- Prompt -
Drop the pictures, then extract the listing word for word.

- Task input -
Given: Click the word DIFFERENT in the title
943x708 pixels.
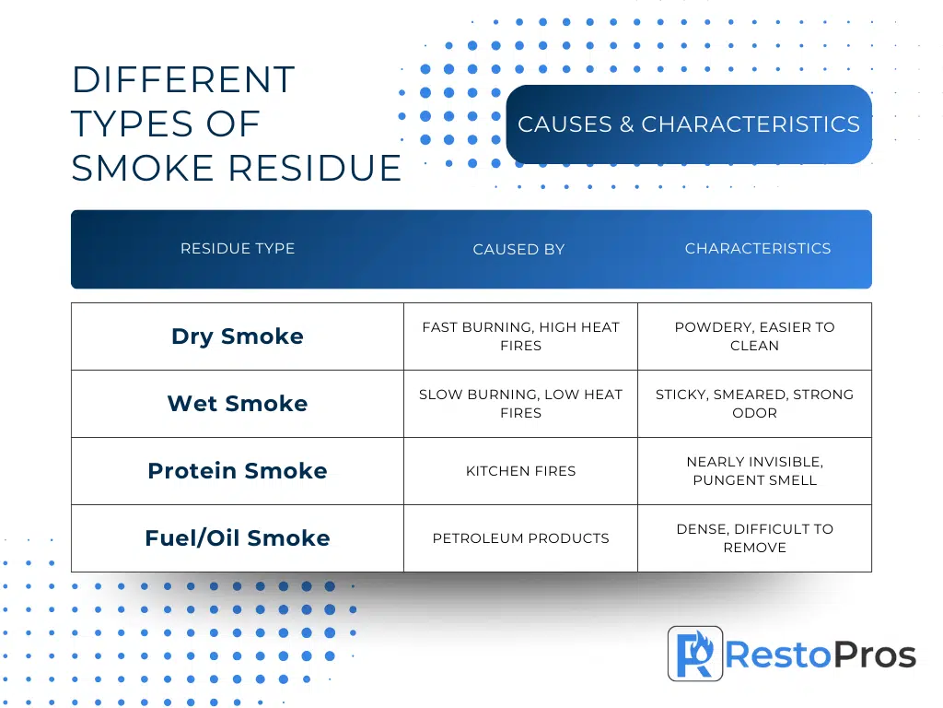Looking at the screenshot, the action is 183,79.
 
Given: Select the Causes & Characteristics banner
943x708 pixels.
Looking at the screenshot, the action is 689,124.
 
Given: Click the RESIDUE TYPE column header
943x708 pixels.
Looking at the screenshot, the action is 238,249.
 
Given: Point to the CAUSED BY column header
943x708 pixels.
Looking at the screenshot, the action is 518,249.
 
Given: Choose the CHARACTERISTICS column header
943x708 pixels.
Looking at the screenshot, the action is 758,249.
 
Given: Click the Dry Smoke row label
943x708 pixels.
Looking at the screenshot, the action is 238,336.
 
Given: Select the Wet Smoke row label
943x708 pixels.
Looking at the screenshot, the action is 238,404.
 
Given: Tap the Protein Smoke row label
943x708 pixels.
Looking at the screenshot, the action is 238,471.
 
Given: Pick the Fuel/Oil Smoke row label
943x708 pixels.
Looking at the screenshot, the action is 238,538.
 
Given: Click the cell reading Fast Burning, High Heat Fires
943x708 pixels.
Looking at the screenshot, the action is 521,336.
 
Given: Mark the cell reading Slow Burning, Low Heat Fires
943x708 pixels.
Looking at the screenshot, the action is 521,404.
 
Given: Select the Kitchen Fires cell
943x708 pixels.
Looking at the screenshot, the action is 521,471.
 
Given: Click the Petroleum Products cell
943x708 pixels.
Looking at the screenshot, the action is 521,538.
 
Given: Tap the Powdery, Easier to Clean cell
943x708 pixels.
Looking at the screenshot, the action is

- Response box -
Given: Click the word DIFFERENT in the title
943x708 pixels.
Looking at the screenshot, the action is 183,79.
 
Given: Select the Causes & Characteristics banner
943x708 pixels.
Looking at the screenshot, the action is 689,124.
 
Given: Click the RESIDUE TYPE column header
943x708 pixels.
Looking at the screenshot, the action is 238,249.
 
Given: Point to the CAUSED BY column header
943x708 pixels.
Looking at the screenshot, the action is 518,249.
 
Given: Choose the CHARACTERISTICS column header
943x708 pixels.
Looking at the screenshot, the action is 758,249.
 
Given: Click the Dry Smoke row label
943x708 pixels.
Looking at the screenshot, the action is 238,336.
 
Given: Select the Wet Smoke row label
943x708 pixels.
Looking at the screenshot, the action is 238,404.
 
Given: Tap the Protein Smoke row label
943x708 pixels.
Looking at the screenshot, the action is 238,471.
 
Given: Pick the Fuel/Oil Smoke row label
943x708 pixels.
Looking at the screenshot, the action is 238,538.
 
Given: Click the cell reading Fast Burning, High Heat Fires
943x708 pixels.
Looking at the screenshot, the action is 521,336.
 
Given: Mark the cell reading Slow Burning, Low Heat Fires
943x708 pixels.
Looking at the screenshot, the action is 521,404.
 
Given: Select the Kitchen Fires cell
943x708 pixels.
Looking at the screenshot, the action is 521,471.
 
Given: Click the Petroleum Products cell
943x708 pixels.
Looking at the screenshot, the action is 521,538.
 
Given: Tap the Powdery, Easier to Clean cell
943x708 pixels.
Looking at the screenshot, the action is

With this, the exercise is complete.